## TASK GOAL
Would you return the data below exactly as it stands, with every picture left out?

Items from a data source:
--------------------------------

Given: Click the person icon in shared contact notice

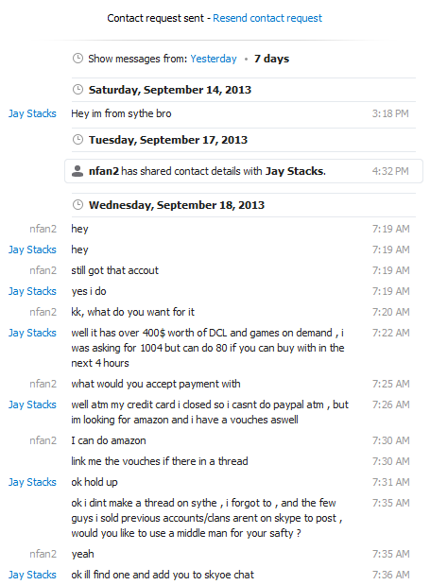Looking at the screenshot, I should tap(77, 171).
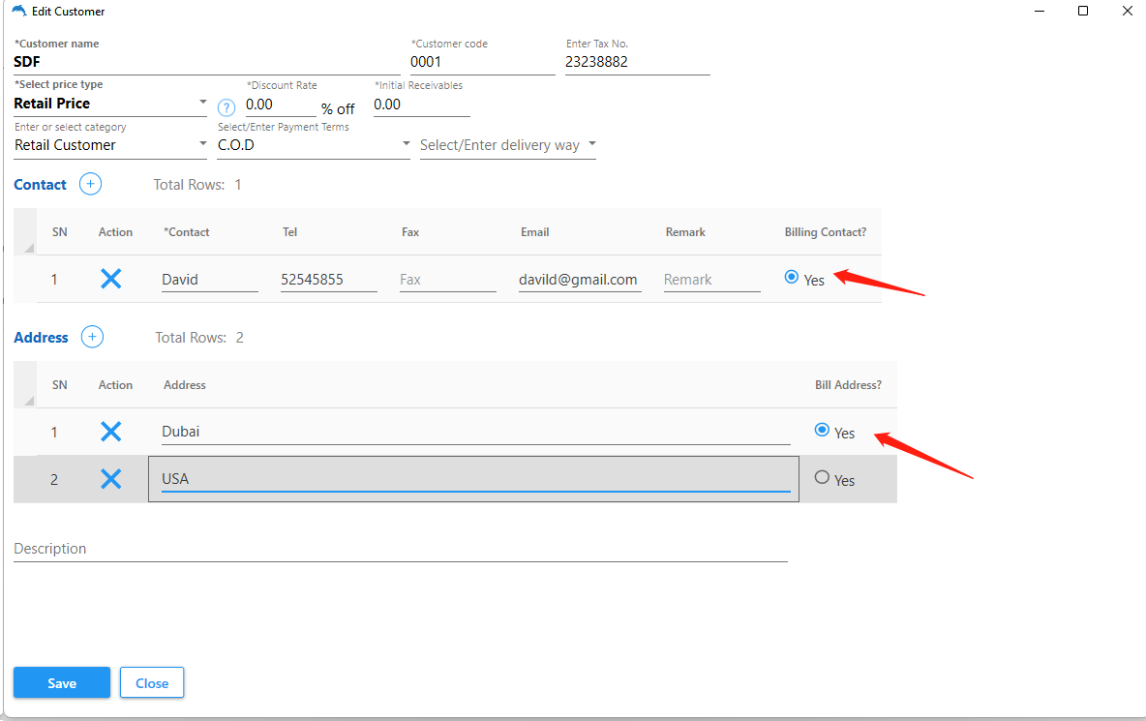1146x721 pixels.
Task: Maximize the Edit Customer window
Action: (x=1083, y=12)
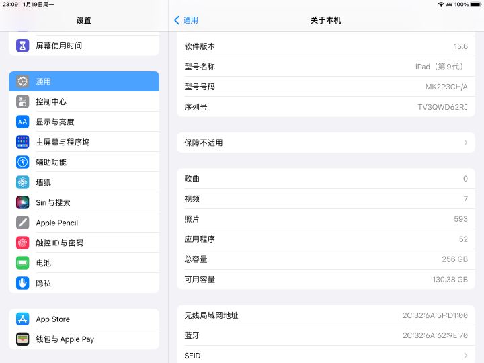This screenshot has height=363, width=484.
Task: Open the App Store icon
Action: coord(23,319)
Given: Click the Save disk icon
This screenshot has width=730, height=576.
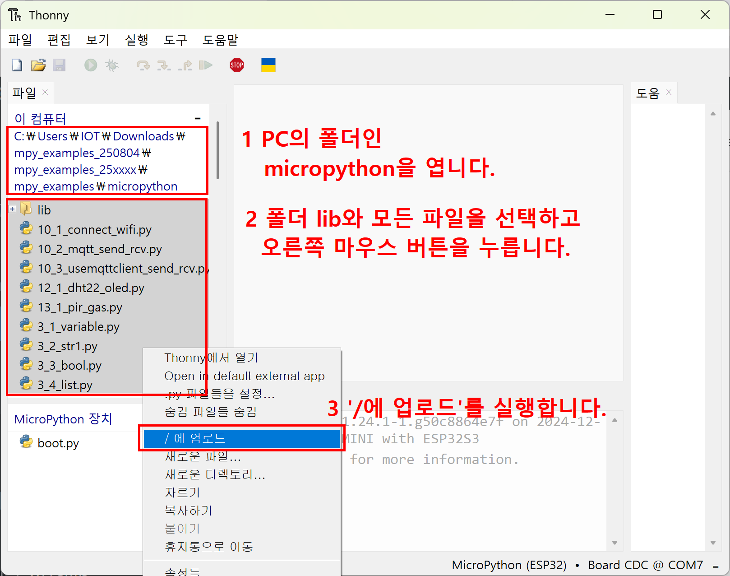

--------------------------------

## RESULT OF THIS EXERCISE
Given: Click the person icon in shared contact notice

Looking at the screenshot, I should tap(77, 171).
1146x721 pixels.
Task: Maximize the Edit Customer window
Action: (x=1083, y=12)
This screenshot has height=363, width=484.
Task: Open the App Store icon
Action: coord(23,319)
Given: Click the Save disk icon
This screenshot has width=730, height=576.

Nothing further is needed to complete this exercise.